Item coordinate data →
[start]

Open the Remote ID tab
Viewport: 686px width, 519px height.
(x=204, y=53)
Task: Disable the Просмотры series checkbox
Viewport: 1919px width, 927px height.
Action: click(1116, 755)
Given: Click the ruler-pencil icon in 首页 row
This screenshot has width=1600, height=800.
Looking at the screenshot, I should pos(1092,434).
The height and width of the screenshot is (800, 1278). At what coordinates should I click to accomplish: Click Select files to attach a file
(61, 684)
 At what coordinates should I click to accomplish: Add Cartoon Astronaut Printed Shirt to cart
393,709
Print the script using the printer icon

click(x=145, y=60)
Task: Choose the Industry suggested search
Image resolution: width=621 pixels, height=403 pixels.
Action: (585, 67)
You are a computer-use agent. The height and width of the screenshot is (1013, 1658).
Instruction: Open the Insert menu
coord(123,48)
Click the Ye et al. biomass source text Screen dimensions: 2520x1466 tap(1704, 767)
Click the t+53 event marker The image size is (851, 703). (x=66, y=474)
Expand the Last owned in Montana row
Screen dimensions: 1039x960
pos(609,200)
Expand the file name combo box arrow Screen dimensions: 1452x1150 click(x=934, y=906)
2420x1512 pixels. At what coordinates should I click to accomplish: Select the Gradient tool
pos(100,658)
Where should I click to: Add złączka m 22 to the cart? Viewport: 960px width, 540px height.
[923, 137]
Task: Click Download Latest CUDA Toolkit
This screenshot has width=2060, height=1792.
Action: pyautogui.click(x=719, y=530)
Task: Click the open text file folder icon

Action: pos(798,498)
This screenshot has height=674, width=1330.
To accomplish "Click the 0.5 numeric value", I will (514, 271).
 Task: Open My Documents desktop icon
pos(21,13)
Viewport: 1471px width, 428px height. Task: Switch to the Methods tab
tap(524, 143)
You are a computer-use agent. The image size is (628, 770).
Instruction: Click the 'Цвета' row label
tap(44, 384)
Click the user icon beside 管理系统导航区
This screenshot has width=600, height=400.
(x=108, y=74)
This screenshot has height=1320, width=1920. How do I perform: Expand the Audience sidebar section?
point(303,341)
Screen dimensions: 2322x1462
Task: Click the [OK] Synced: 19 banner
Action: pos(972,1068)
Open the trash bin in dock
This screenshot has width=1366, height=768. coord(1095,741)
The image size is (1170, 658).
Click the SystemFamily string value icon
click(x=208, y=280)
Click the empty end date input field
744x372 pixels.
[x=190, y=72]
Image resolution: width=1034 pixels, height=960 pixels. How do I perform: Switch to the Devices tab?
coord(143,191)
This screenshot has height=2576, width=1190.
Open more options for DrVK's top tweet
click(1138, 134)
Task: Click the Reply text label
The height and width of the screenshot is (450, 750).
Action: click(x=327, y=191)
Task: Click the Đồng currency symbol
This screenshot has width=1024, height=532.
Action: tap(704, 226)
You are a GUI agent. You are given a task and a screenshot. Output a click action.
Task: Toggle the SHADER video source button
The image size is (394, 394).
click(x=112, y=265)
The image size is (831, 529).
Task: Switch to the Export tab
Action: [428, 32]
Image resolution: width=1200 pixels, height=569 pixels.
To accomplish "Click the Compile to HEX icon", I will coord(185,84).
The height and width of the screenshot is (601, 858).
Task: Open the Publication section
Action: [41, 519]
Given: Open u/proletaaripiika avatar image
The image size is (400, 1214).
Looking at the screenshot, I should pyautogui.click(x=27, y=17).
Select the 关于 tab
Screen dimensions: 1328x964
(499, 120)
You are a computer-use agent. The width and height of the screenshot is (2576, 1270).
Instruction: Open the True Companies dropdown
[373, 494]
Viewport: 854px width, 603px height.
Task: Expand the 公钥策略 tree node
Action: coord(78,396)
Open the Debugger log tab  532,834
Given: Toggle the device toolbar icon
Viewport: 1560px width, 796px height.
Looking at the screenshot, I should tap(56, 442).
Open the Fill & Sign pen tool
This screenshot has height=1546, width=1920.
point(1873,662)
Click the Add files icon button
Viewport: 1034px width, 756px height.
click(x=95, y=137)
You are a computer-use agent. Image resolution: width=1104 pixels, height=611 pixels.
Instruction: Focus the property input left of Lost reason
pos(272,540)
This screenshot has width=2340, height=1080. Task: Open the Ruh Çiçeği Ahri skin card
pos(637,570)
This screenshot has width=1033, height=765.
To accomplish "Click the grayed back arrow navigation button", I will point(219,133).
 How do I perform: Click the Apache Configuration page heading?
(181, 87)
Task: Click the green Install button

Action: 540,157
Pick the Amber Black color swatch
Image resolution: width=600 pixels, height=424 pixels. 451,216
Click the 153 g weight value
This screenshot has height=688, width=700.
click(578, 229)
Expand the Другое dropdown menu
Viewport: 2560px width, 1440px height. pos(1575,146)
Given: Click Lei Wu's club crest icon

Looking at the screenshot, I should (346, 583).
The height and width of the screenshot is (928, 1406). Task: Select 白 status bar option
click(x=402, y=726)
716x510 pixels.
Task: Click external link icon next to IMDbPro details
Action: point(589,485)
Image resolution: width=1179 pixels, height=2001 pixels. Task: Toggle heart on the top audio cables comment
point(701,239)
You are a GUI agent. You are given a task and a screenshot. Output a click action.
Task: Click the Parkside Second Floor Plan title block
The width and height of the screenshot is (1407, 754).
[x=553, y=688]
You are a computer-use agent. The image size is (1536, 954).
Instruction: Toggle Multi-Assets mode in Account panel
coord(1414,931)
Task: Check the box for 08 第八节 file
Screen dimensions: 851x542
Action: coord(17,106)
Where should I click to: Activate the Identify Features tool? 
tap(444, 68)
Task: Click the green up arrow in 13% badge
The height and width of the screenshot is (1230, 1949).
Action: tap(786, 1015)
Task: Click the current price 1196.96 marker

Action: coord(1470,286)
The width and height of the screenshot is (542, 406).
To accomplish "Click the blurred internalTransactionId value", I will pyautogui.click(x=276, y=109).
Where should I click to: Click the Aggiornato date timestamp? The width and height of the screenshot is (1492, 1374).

[end]

WRITTEN REQUEST → Count the lines in the entries above that contain the word "green", matching case exactly. Give only the number.

RESULT OF THE TASK → 2